Mini: Small Cars, Big Fun
You may think of it as a cute city car, but the Mini is one of the most influential cars in automotive history. It was the car that popularized front-wheel drive and eventually made it an industry standard for economy cars.
The idea of putting the whole drive train up front and using the entire rest of the car for passengers and cargo ended up being a perfect formula for making small cars spacious, comfortable, and practical.
The iconic British styling
Not to mention the iconic British styling! The Mini brand has been passed around to many different owners over its 57-year history but it never lost its charming aesthetic. The round headlights, flat top, and distinct profile have made it one of the most recognizable cars on the road. If you’re looking for a fun, small, affordable car that will get you noticed, you can’t do much better than a Mini.
The marque’s current owner is BMW and they’ve been an outstanding steward of the brand by giving it a major refresh without losing any of the Mini charm. BMW acquired Mini through their purchase of Rover Group in 1994. After that purchase, they went through a few different ideas about what to do with Mini. They kept manufacturing the original car through 2000 and introduced the brand new Mini Hardtop in 2001. It was an entirely new car that was still unmistakably a Mini. Going under the chassis code R50, it breathed new life into the Mini brand.
Premium small cars as part of the BMW family
Since the Mini renaissance of 2001, Mini has been making premium small cars as part of the BMW family. They’ve done an excellent job keeping everything that’s loved about the original cars while implementing new technology and engineering. The Mini lineup has had something for everyone over the past fifteen years. The Hardtop has been going strong as a cute, fun city car. The R55 Clubman was a stretched version of the Hardtop offering more flexibility with increased room for passengers and cargo. Mini has even created its own segment in the Countryman, a subcompact SUV. If you love the Mini style, but need more room or even want four-wheel drive, the Countryman offers big functionality. You can even get it in a sporty two-door as the Paceman. The Clubman name returned for the 2015 model year as a handsome four-door wagon that’s a larger, more luxurious offering that helps move the brand further upmarket. In-between the traditional models have been various quirky cars like convertibles and coupes you wouldn’t normally expect from Mini.

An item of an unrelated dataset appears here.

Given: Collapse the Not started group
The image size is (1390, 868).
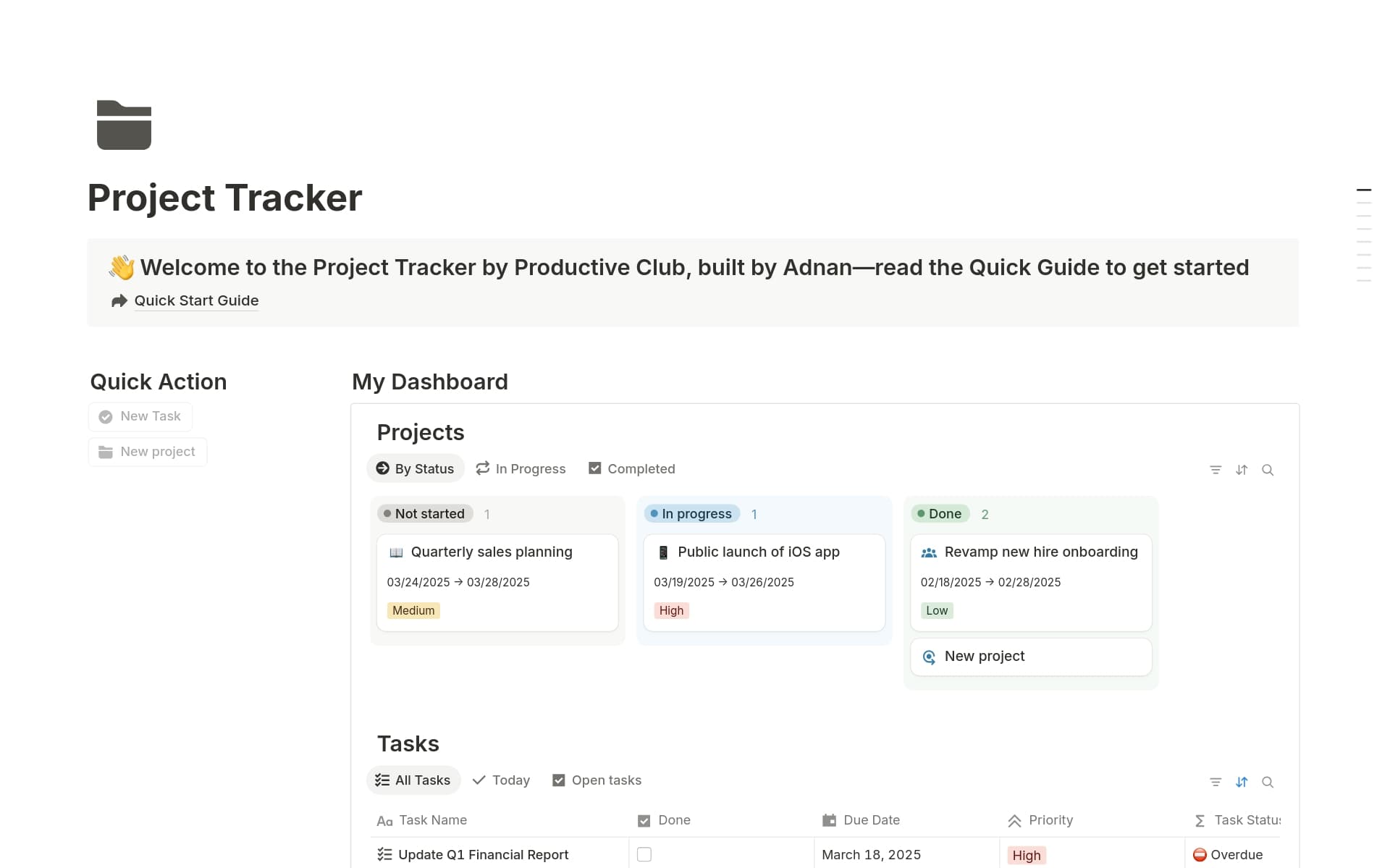Looking at the screenshot, I should point(424,513).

Aside from the aesthetic, the most distinct thing about Minis is the driving experience. Ever since John Cooper got the idea to race the humble Mini back in the 1960’s the cars have been as fun to drive as they are to look at. If you treat yourself to a Mini Cooper S or a high-performance John Cooper Works model, you’ll be having more fun than you ever thought you could in a subcompact car. The go-kart handling and potent power and torque make for a driving experience unlike anything else. Manual transmissions help contribute to the party, but automatics are also available if you’d rather let the car do the shifting.
When you really start researching the brand and looking at the surprising diversity in the product line since the BMW era began, there’s a lot to be desired in Mini. Classic British design, premium technology, and an entertaining driving experience make for a very tempting package that’s hard to pass up. They’re an attractive option for people who need a car that can be driven every day year-round, but aren’t willing to settle for a boring, uninspired econobox. Minis are so unique and enjoyable that they might make you forget they’re perfectly sensible hatchbacks.